### Records from a dataset

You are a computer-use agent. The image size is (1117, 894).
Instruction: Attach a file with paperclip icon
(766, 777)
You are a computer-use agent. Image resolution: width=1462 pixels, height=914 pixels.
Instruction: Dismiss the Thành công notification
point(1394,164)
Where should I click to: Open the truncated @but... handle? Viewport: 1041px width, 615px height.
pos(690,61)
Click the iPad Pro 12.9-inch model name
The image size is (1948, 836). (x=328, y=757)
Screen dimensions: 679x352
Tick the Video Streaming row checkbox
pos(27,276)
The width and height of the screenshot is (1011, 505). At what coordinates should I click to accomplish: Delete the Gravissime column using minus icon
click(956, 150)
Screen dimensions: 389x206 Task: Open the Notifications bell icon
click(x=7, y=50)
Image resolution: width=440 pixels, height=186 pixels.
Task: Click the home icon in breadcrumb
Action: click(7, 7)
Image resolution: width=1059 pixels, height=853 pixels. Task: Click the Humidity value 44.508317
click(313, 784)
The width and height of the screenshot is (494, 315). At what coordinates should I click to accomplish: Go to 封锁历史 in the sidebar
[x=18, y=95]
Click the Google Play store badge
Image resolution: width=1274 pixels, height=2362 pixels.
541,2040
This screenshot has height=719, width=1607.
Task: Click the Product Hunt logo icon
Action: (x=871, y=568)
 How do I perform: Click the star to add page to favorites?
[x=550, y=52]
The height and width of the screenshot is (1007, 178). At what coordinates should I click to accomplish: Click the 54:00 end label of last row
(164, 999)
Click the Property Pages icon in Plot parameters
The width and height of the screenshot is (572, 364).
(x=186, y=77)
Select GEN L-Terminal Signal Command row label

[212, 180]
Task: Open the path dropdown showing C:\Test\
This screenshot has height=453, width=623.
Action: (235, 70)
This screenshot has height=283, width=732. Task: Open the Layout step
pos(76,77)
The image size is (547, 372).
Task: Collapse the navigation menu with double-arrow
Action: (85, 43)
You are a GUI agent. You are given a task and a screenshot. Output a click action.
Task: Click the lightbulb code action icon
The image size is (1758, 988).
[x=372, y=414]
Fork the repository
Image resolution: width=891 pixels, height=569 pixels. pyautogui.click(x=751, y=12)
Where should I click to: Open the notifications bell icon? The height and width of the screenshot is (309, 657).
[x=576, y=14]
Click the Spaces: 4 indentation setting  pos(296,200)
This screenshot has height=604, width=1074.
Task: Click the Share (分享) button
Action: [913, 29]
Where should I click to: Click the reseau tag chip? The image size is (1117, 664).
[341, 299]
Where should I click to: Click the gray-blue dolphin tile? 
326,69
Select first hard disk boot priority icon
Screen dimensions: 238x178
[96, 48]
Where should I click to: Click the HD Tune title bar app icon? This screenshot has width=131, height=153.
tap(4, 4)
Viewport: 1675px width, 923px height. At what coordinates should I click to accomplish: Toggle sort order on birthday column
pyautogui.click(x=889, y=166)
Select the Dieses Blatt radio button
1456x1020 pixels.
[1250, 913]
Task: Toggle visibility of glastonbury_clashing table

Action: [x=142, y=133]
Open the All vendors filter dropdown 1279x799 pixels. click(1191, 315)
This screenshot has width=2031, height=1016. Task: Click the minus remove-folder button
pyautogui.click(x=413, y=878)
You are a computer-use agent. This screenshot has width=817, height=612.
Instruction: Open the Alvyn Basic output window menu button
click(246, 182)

### TASK BRIEF
Rewrite every line of the listing above as a numbered list, omitting the blank lines.

### TASK ANSWER
1. You are a computer-use agent. The image size is (1117, 894).
2. Instruction: Attach a file with paperclip icon
3. (766, 777)
4. You are a computer-use agent. Image resolution: width=1462 pixels, height=914 pixels.
5. Instruction: Dismiss the Thành công notification
6. point(1394,164)
7. Where should I click to: Open the truncated @but... handle? Viewport: 1041px width, 615px height.
8. pos(690,61)
9. Click the iPad Pro 12.9-inch model name
10. The image size is (1948, 836). (x=328, y=757)
11. Screen dimensions: 679x352
12. Tick the Video Streaming row checkbox
13. pos(27,276)
14. The width and height of the screenshot is (1011, 505). At what coordinates should I click to accomplish: Delete the Gravissime column using minus icon
15. click(956, 150)
16. Screen dimensions: 389x206 Task: Open the Notifications bell icon
17. click(x=7, y=50)
18. Image resolution: width=440 pixels, height=186 pixels.
19. Task: Click the home icon in breadcrumb
20. Action: click(7, 7)
21. Image resolution: width=1059 pixels, height=853 pixels. Task: Click the Humidity value 44.508317
22. click(313, 784)
23. The width and height of the screenshot is (494, 315). At what coordinates should I click to accomplish: Go to 封锁历史 in the sidebar
24. [x=18, y=95]
25. Click the Google Play store badge
26. Image resolution: width=1274 pixels, height=2362 pixels.
27. 541,2040
28. This screenshot has height=719, width=1607.
29. Task: Click the Product Hunt logo icon
30. Action: (x=871, y=568)
31.  How do I perform: Click the star to add page to favorites?
32. [x=550, y=52]
33. The height and width of the screenshot is (1007, 178). At what coordinates should I click to accomplish: Click the 54:00 end label of last row
34. (164, 999)
35. Click the Property Pages icon in Plot parameters
36. The width and height of the screenshot is (572, 364).
37. (x=186, y=77)
38. Select GEN L-Terminal Signal Command row label
39. [212, 180]
40. Task: Open the path dropdown showing C:\Test\
41. This screenshot has height=453, width=623.
42. Action: (235, 70)
43. This screenshot has height=283, width=732. Task: Open the Layout step
44. pos(76,77)
45. The image size is (547, 372).
46. Task: Collapse the navigation menu with double-arrow
47. Action: (85, 43)
48. You are a GUI agent. You are given a task and a screenshot. Output a click action.
49. Task: Click the lightbulb code action icon
50. The image size is (1758, 988).
51. [x=372, y=414]
52. Fork the repository
53. Image resolution: width=891 pixels, height=569 pixels. pyautogui.click(x=751, y=12)
54. Where should I click to: Open the notifications bell icon? The height and width of the screenshot is (309, 657).
55. [x=576, y=14]
56. Click the Spaces: 4 indentation setting  pos(296,200)
57. This screenshot has height=604, width=1074.
58. Task: Click the Share (分享) button
59. Action: [913, 29]
60. Where should I click to: Click the reseau tag chip? The image size is (1117, 664).
61. [341, 299]
62. Where should I click to: Click the gray-blue dolphin tile? 
63. 326,69
64. Select first hard disk boot priority icon
65. Screen dimensions: 238x178
66. [96, 48]
67. Where should I click to: Click the HD Tune title bar app icon? This screenshot has width=131, height=153.
68. tap(4, 4)
69. Viewport: 1675px width, 923px height. At what coordinates should I click to accomplish: Toggle sort order on birthday column
70. pyautogui.click(x=889, y=166)
71. Select the Dieses Blatt radio button
72. 1456x1020 pixels.
73. [1250, 913]
74. Task: Toggle visibility of glastonbury_clashing table
75. Action: [x=142, y=133]
76. Open the All vendors filter dropdown 1279x799 pixels. click(1191, 315)
77. This screenshot has width=2031, height=1016. Task: Click the minus remove-folder button
78. pyautogui.click(x=413, y=878)
79. You are a computer-use agent. This screenshot has width=817, height=612.
80. Instruction: Open the Alvyn Basic output window menu button
81. click(246, 182)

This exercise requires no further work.